The oldest church of the area , the Church of San Nicolò dei Mendicoli (orient side of the Sestiere). It’ s said that it is one of the oldest of Venice, the first building is dated VII century.
The origin of its name are unknown, it’is supposed it may come from the word Mendigola, the old name of the island where the church is built, or from the word “ mendici” because of the poor lifestyle of the inhabitants of the era.

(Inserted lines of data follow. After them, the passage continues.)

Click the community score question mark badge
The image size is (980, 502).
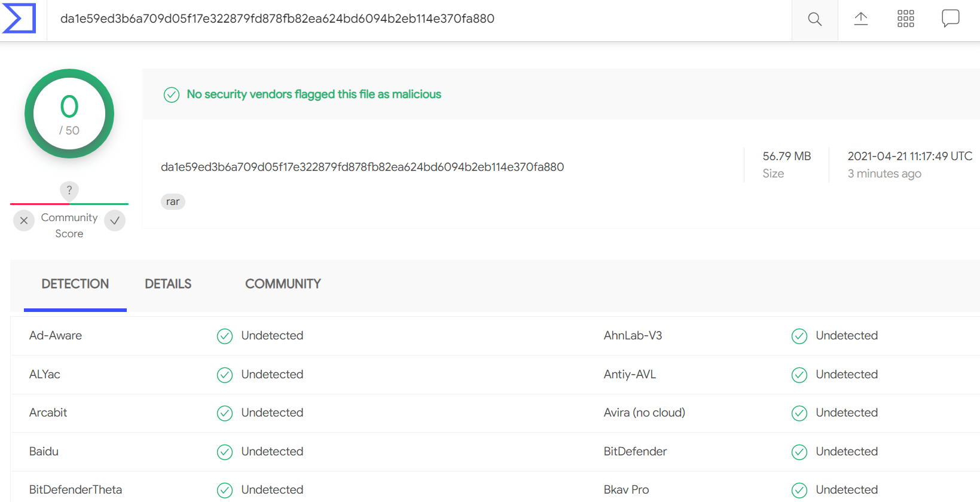click(x=69, y=190)
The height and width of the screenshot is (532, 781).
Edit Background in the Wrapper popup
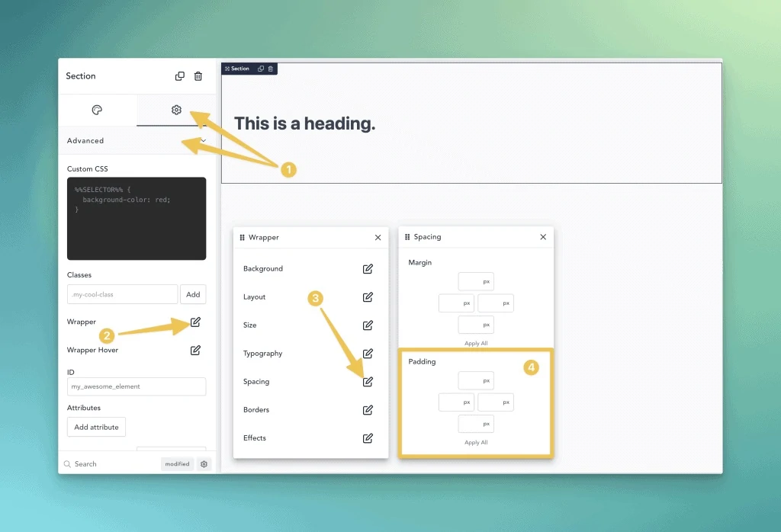tap(368, 269)
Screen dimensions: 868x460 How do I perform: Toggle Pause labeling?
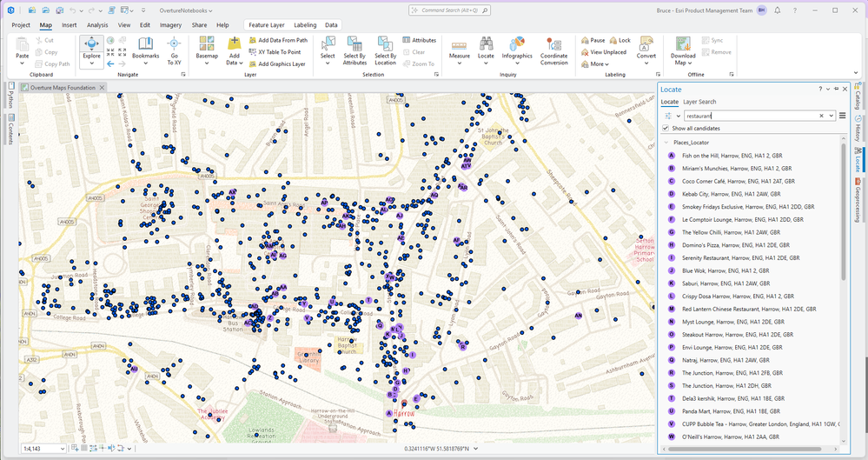(x=593, y=40)
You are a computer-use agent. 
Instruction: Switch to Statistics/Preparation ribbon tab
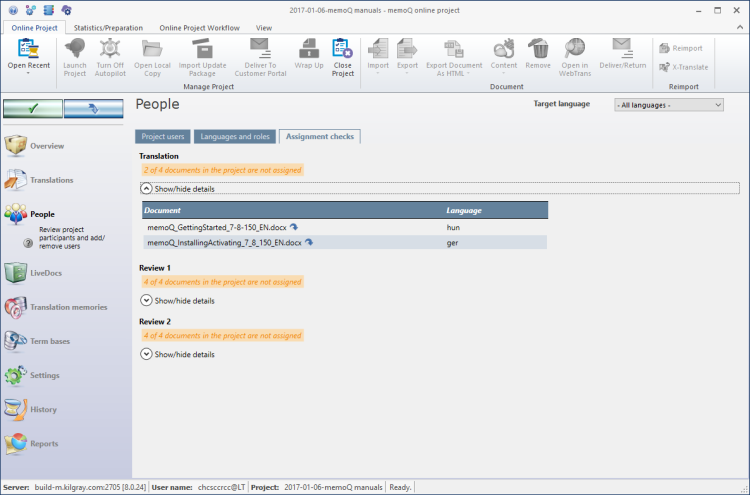[x=108, y=27]
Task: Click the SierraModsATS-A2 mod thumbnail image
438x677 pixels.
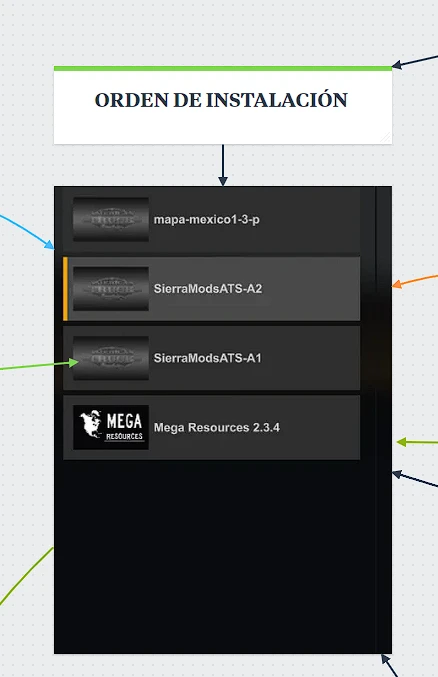Action: click(x=111, y=288)
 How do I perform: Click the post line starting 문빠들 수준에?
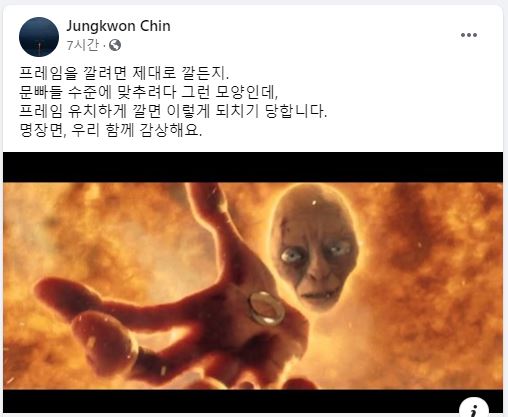(x=148, y=92)
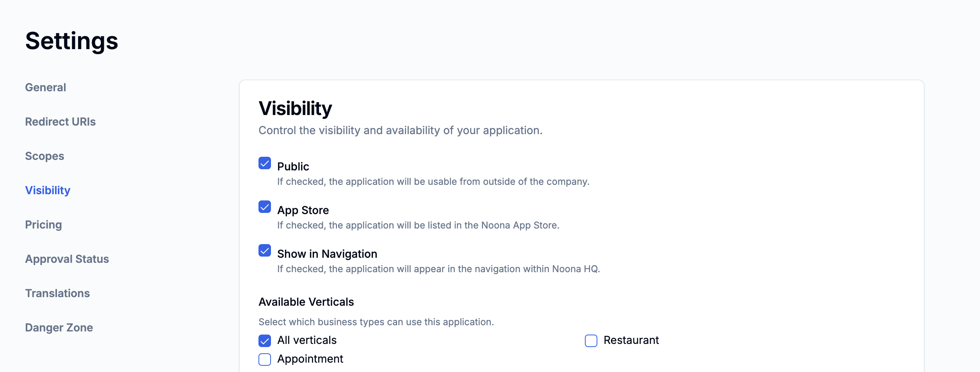Open Approval Status in the sidebar
This screenshot has height=372, width=980.
pyautogui.click(x=67, y=259)
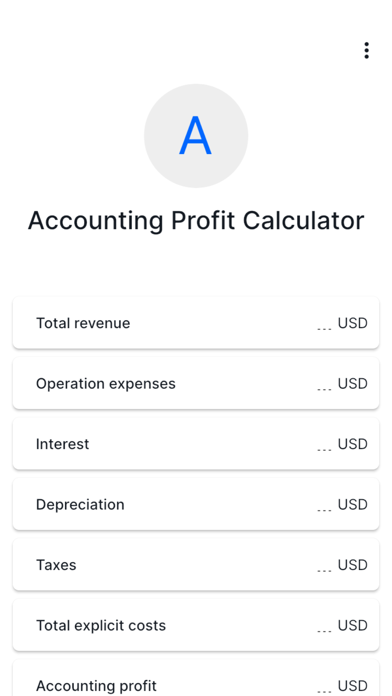Click the Total revenue value field
The image size is (392, 696).
[324, 324]
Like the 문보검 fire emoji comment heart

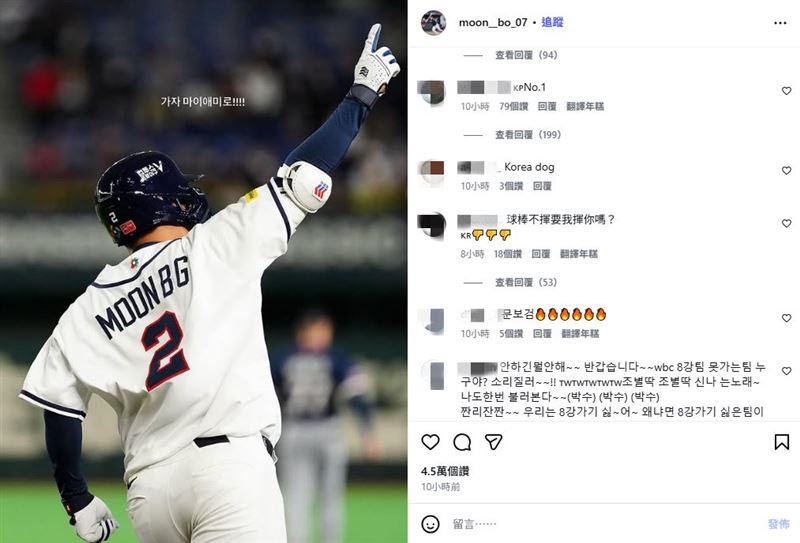pos(786,318)
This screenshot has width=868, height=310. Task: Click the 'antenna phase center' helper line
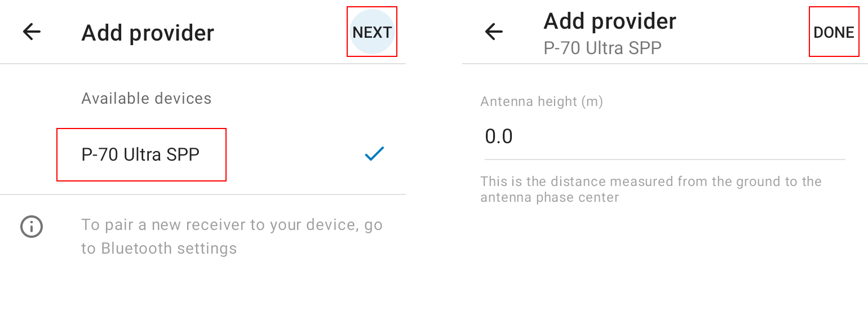[550, 198]
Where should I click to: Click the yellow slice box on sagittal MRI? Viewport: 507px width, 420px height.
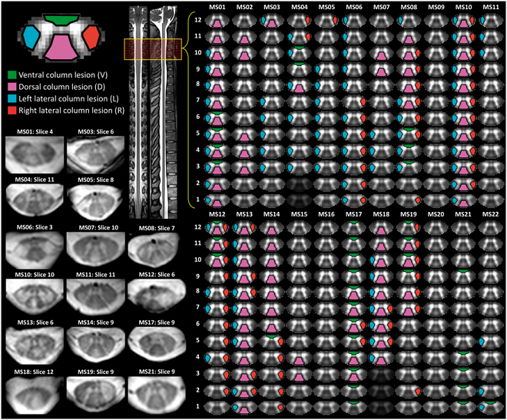[153, 49]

In this area of the City had home the “ Nicolotti” one of the two workers party of the arsenal opposing the Castellani (inhabitants of Sestiere di Castello) between the two factions there was a strong rivalry ( it is said that this rivalry was instigate by the Venetian government to keep people well trained and ready to fight) several times a year the two faction had fights on the “ Ponti dei Pugni ” (bridges of punch) a sort of boxing ring without the balustrade were the strongest men had a naked hand fight, it was common that one of the two or even both fell into water.
One of the most famous Ponte dei Pugni can be found in Campo San Barnaba, it can be easily recognized by the white marble shoe imprint on each of the four corner.
Close to the Church of San Nicolò is the Church of Anzolo Rafael (Archangel Rafael, a very rare case of church dedicated to an Archangel) and the Church of San Sebastian, this last one is dated 1506, a project of Antonio Abbondi ended in 1548 and consecrated in 1562. a multitude of decoration by Paolo Caliari aka Paolo Veronese enriched the inner side of the church, the altar, the doors of the organ panels and the presbiterium.
Paolo Veronese was buried by the organ as his wish.
An interesting area is the one surrounding “Campo Santa Margherita” , not only for the architectural, but for the life in and outside the square.
Right after crossing the Campo Santa Margherita you get around the Accademia, known not only for the wooden bridge spanning across the Canal Grande but for the quite important museums and art gallery, worth to be mentioned Ca’ Rezzonico, Accademia Gallery, Peggy Guggenheim Museum and “ Punta della Dogana ” so called because it was the custom point of the Serenissima republic. From there a great view of st. Marks Basin, the Square (of Saint Mark), the Island of Giudecca and San Giorgio.
Walking around the “ Punta della Dogana “ you find yourself facing the Giudecca Canal on the Zattere pier, this part of the city is exposed to the south and it is sunny, warm and calm, often utilized by tourist and resident for jogging or serious running, it’ s here along that passes the Venice Marathon racers.
Around halfway, slightly on the inner side and facing the “ Rio di San Trovaso ” there it is anoter jewel, the “ Squero di San Trovaso ” the architectural style of this building resembling the typical farmer houses on the Veneto dolomites, its mainly wooden and it is a gondola shipyard.
The “ isle of Giudecca “ is part of the “ Sestiere di Dorsoduro”. Since ever is rich of gardens and kitchen gardens, lately become a residential quarter quite sough after, despite to the fact that was a place were the Serenissima governors confined Jewish way before the building of the Getto, it was and sometimes still is called by old Venetian “ the isle of Seals”.
Worth to be mentioned the Church of Redentore and the homonymous “ Feast of Redentore ” held yearly in July.